Si le navet n’a pas toujours eu bonne réputation chez les gourmets, il a souvent volé la vedette aux autres légumes d’hiver dans les contes pour enfants. Connaissez-vous, par exemple, l’histoire du navet géant ? Un navet si monstrueux qu’il devint impossible à déraciner ! On eut beau tirer à un, à deux, à dix, y compris avec les animaux de la ferme venus à la rescousse des jardiniers, rien n’y fit, jusqu’à ce que – patatras – ils tombent tous à la renverse. Ils finirent par une bonne soupe… au navet.
Ce conte de Tolstoï, en souvenir de son enfance sur les bords de la Volga, continue à faire rire dans les datchas. En France, c’est le conte des bons amis de François Paul, dans la collection du Père Castor, qui attendrit petits et grands devant l’esprit de solidarité qui anime les animaux de la ferme, encore eux. Au creux de l’hiver, ils bravent les intempéries pour s’offrir successivement les uns aux autres un bon navet trouvé par surprise sous la neige.

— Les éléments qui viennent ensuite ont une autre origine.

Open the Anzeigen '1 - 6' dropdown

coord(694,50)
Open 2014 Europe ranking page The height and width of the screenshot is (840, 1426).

Ainsi la culture du navet a nourri populations et bêtes jusqu’au dix-huitième siècle pour être ensuite détrônée par la pomme de terre et le haricot. Et ce n’est qu’en 1880 que le légume racine réapparut avec un feuillage moins volumineux et surtout en délicieux primeur.
Le navet apprécie les sols légers, frais et bien fumés. Sa culture est facile mais il faut veiller à ce qu’il ne subisse pas de stress par manque d’eau ou par chaleur excessive qui rendrait les racines fibreuses et parfois amères, d’où l’expression peu flatteuse que l’on attribue à une œuvre sans saveur, voire complètement ratée.
Le navet est issu de la grande famille des légumes brassicacées qui comprend chou, chou-fleur, chou de Bruxelles, rutabaga et radis. Au Québec, on l’appelle encore chou de Siam en raison de ses origines asiatiques ou encore rutabaga qui signifie « chou-navet ».
Grâce à un ami, descendant de l’illustre famille d’horticulteurs, j’ai pu retrouver ici une image provenant du catalogue Vilmorin présentant en 1925 jusqu’à 34 variétés de navets. En effet, comme toutes les plantes très anciennes, l’espèce a produit beaucoup de variétés. Mais la palme des régions revient probablement à l’Ile de France dont les plus connus sont le navet de Croissy, le navet des vertus ou navet Marteau, ou encore le navet de Montesson. Ces deux premiers font partie des navets précoces. Tandis que les variétés tardives, comme celle du navet blanc globe à collet violet que j’ai dessiné ici dans une neige fondante, peuvent rester l’hiver en terre, même gelée. D’autres variétés sont récoltées en automne comme le navet de Nancy, ou encore le navet jaune boule d’or.
Quant à la cuisine, on trouvait au siècle dernier dans les livres encore de nombreuses recettes de navets, seuls ou en accompagnement, comme le célèbre canard aux navets. À présent, les petits navets nouveaux glacés ont plus de succès, tout comme le consommé de fanes de navets fraîches, ou alors en salade à l’instar des Anglais.
Enfin, quelle que soit la saison, les navets se cultivent avec bonheur, comme les bons amis.